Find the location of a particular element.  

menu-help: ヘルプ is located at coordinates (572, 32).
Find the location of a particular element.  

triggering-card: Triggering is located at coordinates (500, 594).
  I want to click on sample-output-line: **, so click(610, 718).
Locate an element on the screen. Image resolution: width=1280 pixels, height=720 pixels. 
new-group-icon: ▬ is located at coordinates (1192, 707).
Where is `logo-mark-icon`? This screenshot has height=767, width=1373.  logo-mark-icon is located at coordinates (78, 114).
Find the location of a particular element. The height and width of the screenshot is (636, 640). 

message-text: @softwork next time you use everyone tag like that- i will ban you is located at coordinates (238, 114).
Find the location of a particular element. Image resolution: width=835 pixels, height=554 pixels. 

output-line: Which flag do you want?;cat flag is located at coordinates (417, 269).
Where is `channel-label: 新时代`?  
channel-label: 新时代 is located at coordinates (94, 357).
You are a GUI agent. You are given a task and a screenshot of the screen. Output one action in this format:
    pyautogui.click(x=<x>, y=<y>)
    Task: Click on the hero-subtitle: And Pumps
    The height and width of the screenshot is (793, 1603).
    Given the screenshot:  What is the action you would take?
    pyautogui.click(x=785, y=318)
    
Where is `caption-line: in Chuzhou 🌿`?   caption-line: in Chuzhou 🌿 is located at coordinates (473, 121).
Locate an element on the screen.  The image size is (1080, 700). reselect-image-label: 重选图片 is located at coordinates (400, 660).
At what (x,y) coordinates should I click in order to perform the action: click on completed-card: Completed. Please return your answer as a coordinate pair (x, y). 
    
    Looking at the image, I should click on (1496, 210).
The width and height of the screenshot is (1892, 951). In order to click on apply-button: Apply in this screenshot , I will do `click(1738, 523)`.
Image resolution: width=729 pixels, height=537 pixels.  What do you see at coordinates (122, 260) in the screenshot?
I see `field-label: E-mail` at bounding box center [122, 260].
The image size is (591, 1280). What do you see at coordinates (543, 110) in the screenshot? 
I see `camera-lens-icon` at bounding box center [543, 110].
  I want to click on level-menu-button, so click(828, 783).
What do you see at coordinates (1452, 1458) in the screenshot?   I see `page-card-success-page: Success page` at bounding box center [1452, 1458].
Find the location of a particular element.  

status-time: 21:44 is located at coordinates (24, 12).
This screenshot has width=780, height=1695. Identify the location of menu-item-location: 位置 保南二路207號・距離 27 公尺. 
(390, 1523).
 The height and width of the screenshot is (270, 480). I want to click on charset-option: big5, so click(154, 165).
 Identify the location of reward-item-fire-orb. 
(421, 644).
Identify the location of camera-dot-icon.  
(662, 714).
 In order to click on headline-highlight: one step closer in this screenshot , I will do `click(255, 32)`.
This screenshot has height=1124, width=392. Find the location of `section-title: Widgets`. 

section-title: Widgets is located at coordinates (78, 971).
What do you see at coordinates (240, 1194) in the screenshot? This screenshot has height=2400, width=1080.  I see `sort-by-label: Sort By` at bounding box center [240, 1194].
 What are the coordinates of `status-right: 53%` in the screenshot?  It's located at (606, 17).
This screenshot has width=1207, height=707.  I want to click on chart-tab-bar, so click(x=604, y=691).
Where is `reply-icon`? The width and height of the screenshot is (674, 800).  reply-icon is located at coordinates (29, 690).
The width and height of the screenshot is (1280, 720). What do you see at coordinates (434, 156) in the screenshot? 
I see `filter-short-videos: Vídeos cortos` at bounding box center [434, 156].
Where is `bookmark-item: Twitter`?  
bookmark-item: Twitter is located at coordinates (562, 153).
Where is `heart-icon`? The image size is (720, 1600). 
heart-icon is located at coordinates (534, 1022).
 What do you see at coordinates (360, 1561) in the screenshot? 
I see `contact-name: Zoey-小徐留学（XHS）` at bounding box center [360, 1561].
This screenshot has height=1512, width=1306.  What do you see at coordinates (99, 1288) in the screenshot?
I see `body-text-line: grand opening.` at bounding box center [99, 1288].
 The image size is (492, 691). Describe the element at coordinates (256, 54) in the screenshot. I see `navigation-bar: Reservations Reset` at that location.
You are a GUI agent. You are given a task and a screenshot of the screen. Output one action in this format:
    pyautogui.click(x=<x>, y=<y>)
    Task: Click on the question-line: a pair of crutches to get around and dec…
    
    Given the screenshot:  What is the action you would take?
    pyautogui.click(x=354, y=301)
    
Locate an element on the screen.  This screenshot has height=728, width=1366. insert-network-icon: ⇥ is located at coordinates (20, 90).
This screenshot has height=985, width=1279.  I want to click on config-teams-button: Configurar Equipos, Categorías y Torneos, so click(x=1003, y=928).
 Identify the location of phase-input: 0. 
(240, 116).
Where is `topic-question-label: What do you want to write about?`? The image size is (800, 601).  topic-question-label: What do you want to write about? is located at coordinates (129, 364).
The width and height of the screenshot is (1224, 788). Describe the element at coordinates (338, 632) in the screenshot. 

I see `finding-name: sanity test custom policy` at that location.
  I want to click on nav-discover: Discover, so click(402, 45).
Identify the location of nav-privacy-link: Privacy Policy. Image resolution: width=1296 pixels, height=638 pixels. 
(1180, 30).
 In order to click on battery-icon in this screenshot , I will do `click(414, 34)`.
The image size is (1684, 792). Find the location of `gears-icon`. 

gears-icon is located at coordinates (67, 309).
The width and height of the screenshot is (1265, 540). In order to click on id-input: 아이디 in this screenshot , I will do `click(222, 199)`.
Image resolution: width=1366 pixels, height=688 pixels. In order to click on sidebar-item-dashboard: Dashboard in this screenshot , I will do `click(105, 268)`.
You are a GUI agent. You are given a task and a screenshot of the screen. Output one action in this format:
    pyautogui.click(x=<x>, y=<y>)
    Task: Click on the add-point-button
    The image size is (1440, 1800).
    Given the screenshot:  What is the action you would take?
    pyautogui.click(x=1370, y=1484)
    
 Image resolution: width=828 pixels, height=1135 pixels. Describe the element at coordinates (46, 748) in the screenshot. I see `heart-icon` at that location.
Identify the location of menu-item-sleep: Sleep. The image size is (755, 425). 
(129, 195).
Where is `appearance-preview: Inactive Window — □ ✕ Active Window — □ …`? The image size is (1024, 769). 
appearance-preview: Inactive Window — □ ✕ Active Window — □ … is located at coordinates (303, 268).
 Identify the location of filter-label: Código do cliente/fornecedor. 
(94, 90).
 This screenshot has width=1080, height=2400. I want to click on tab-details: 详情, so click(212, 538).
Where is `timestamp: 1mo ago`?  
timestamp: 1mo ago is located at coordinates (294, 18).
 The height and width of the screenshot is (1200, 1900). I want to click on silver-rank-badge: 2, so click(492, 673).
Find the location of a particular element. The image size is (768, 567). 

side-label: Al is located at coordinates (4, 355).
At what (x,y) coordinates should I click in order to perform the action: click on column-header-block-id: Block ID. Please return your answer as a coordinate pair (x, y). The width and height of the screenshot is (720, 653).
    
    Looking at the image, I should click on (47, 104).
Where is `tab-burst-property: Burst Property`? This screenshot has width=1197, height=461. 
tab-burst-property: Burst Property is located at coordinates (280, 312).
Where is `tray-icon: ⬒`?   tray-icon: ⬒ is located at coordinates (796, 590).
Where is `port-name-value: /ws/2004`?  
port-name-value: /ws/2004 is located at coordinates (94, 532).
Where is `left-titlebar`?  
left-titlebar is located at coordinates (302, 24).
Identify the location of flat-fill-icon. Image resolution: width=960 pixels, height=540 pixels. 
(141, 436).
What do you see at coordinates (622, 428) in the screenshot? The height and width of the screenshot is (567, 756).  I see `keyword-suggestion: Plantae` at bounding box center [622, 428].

══════

• TÂCHE À RÉALISER
Recopiez à l'identique l'ensemble des lignes ci-dessus, sans en omettre aucune.

• EXERCICE RÉALISÉ
Find the location of a particular element.  

menu-help: ヘルプ is located at coordinates (572, 32).
Find the location of a particular element.  

triggering-card: Triggering is located at coordinates (500, 594).
  I want to click on sample-output-line: **, so click(610, 718).
Locate an element on the screen. Image resolution: width=1280 pixels, height=720 pixels. 
new-group-icon: ▬ is located at coordinates (1192, 707).
Where is `logo-mark-icon`? This screenshot has height=767, width=1373.  logo-mark-icon is located at coordinates (78, 114).
Find the location of a particular element. The height and width of the screenshot is (636, 640). 

message-text: @softwork next time you use everyone tag like that- i will ban you is located at coordinates (238, 114).
Find the location of a particular element. Image resolution: width=835 pixels, height=554 pixels. 

output-line: Which flag do you want?;cat flag is located at coordinates (417, 269).
Where is `channel-label: 新时代`?  
channel-label: 新时代 is located at coordinates (94, 357).
You are a GUI agent. You are given a task and a screenshot of the screen. Output one action in this format:
    pyautogui.click(x=<x>, y=<y>)
    Task: Click on the hero-subtitle: And Pumps
    The height and width of the screenshot is (793, 1603).
    Given the screenshot:  What is the action you would take?
    pyautogui.click(x=785, y=318)
    
Where is `caption-line: in Chuzhou 🌿`?   caption-line: in Chuzhou 🌿 is located at coordinates (473, 121).
Locate an element on the screen.  The image size is (1080, 700). reselect-image-label: 重选图片 is located at coordinates (400, 660).
At what (x,y) coordinates should I click in order to perform the action: click on completed-card: Completed. Please return your answer as a coordinate pair (x, y). 
    
    Looking at the image, I should click on (1496, 210).
The width and height of the screenshot is (1892, 951). In order to click on apply-button: Apply in this screenshot , I will do `click(1738, 523)`.
Image resolution: width=729 pixels, height=537 pixels.  What do you see at coordinates (122, 260) in the screenshot?
I see `field-label: E-mail` at bounding box center [122, 260].
The image size is (591, 1280). What do you see at coordinates (543, 110) in the screenshot? 
I see `camera-lens-icon` at bounding box center [543, 110].
  I want to click on level-menu-button, so click(828, 783).
What do you see at coordinates (1452, 1458) in the screenshot?   I see `page-card-success-page: Success page` at bounding box center [1452, 1458].
Find the location of a particular element.  

status-time: 21:44 is located at coordinates (24, 12).
This screenshot has width=780, height=1695. Identify the location of menu-item-location: 位置 保南二路207號・距離 27 公尺. 
(390, 1523).
 The height and width of the screenshot is (270, 480). I want to click on charset-option: big5, so click(154, 165).
 Identify the location of reward-item-fire-orb. 
(421, 644).
Identify the location of camera-dot-icon.  
(662, 714).
 In order to click on headline-highlight: one step closer in this screenshot , I will do `click(255, 32)`.
This screenshot has height=1124, width=392. Find the location of `section-title: Widgets`. 

section-title: Widgets is located at coordinates (78, 971).
What do you see at coordinates (240, 1194) in the screenshot? This screenshot has height=2400, width=1080.  I see `sort-by-label: Sort By` at bounding box center [240, 1194].
 What are the coordinates of `status-right: 53%` in the screenshot?  It's located at (606, 17).
This screenshot has width=1207, height=707.  I want to click on chart-tab-bar, so click(x=604, y=691).
Where is `reply-icon`? The width and height of the screenshot is (674, 800).  reply-icon is located at coordinates (29, 690).
The width and height of the screenshot is (1280, 720). What do you see at coordinates (434, 156) in the screenshot? 
I see `filter-short-videos: Vídeos cortos` at bounding box center [434, 156].
Where is `bookmark-item: Twitter`?  
bookmark-item: Twitter is located at coordinates (562, 153).
Where is `heart-icon`? The image size is (720, 1600). 
heart-icon is located at coordinates (534, 1022).
 What do you see at coordinates (360, 1561) in the screenshot? 
I see `contact-name: Zoey-小徐留学（XHS）` at bounding box center [360, 1561].
This screenshot has height=1512, width=1306.  What do you see at coordinates (99, 1288) in the screenshot?
I see `body-text-line: grand opening.` at bounding box center [99, 1288].
 The image size is (492, 691). Describe the element at coordinates (256, 54) in the screenshot. I see `navigation-bar: Reservations Reset` at that location.
You are a GUI agent. You are given a task and a screenshot of the screen. Output one action in this format:
    pyautogui.click(x=<x>, y=<y>)
    Task: Click on the question-line: a pair of crutches to get around and dec…
    
    Given the screenshot:  What is the action you would take?
    pyautogui.click(x=354, y=301)
    
Locate an element on the screen.  This screenshot has height=728, width=1366. insert-network-icon: ⇥ is located at coordinates (20, 90).
This screenshot has height=985, width=1279.  I want to click on config-teams-button: Configurar Equipos, Categorías y Torneos, so click(x=1003, y=928).
 Identify the location of phase-input: 0. 
(240, 116).
Where is `topic-question-label: What do you want to write about?`? The image size is (800, 601).  topic-question-label: What do you want to write about? is located at coordinates (129, 364).
The width and height of the screenshot is (1224, 788). Describe the element at coordinates (338, 632) in the screenshot. 

I see `finding-name: sanity test custom policy` at that location.
  I want to click on nav-discover: Discover, so click(402, 45).
Identify the location of nav-privacy-link: Privacy Policy. Image resolution: width=1296 pixels, height=638 pixels. 
(1180, 30).
 In order to click on battery-icon in this screenshot , I will do `click(414, 34)`.
The image size is (1684, 792). Find the location of `gears-icon`. 

gears-icon is located at coordinates (67, 309).
The width and height of the screenshot is (1265, 540). In order to click on id-input: 아이디 in this screenshot , I will do `click(222, 199)`.
Image resolution: width=1366 pixels, height=688 pixels. In order to click on sidebar-item-dashboard: Dashboard in this screenshot , I will do `click(105, 268)`.
You are a GUI agent. You are given a task and a screenshot of the screen. Output one action in this format:
    pyautogui.click(x=<x>, y=<y>)
    Task: Click on the add-point-button
    The image size is (1440, 1800).
    Given the screenshot:  What is the action you would take?
    pyautogui.click(x=1370, y=1484)
    
 Image resolution: width=828 pixels, height=1135 pixels. Describe the element at coordinates (46, 748) in the screenshot. I see `heart-icon` at that location.
Identify the location of menu-item-sleep: Sleep. The image size is (755, 425). 
(129, 195).
Where is `appearance-preview: Inactive Window — □ ✕ Active Window — □ …`? The image size is (1024, 769). 
appearance-preview: Inactive Window — □ ✕ Active Window — □ … is located at coordinates (303, 268).
 Identify the location of filter-label: Código do cliente/fornecedor. 
(94, 90).
 This screenshot has width=1080, height=2400. I want to click on tab-details: 详情, so click(212, 538).
Where is `timestamp: 1mo ago`?  
timestamp: 1mo ago is located at coordinates (294, 18).
 The height and width of the screenshot is (1200, 1900). I want to click on silver-rank-badge: 2, so click(492, 673).
Find the location of a particular element. The image size is (768, 567). 

side-label: Al is located at coordinates (4, 355).
At what (x,y) coordinates should I click in order to perform the action: click on column-header-block-id: Block ID. Please return your answer as a coordinate pair (x, y). The width and height of the screenshot is (720, 653).
    
    Looking at the image, I should click on (47, 104).
Where is `tab-burst-property: Burst Property`? This screenshot has width=1197, height=461. 
tab-burst-property: Burst Property is located at coordinates (280, 312).
Where is `tray-icon: ⬒`?   tray-icon: ⬒ is located at coordinates (796, 590).
Where is `port-name-value: /ws/2004`?  
port-name-value: /ws/2004 is located at coordinates (94, 532).
Where is `left-titlebar`?  
left-titlebar is located at coordinates (302, 24).
Identify the location of flat-fill-icon. Image resolution: width=960 pixels, height=540 pixels. 
(141, 436).
What do you see at coordinates (622, 428) in the screenshot? The height and width of the screenshot is (567, 756).  I see `keyword-suggestion: Plantae` at bounding box center [622, 428].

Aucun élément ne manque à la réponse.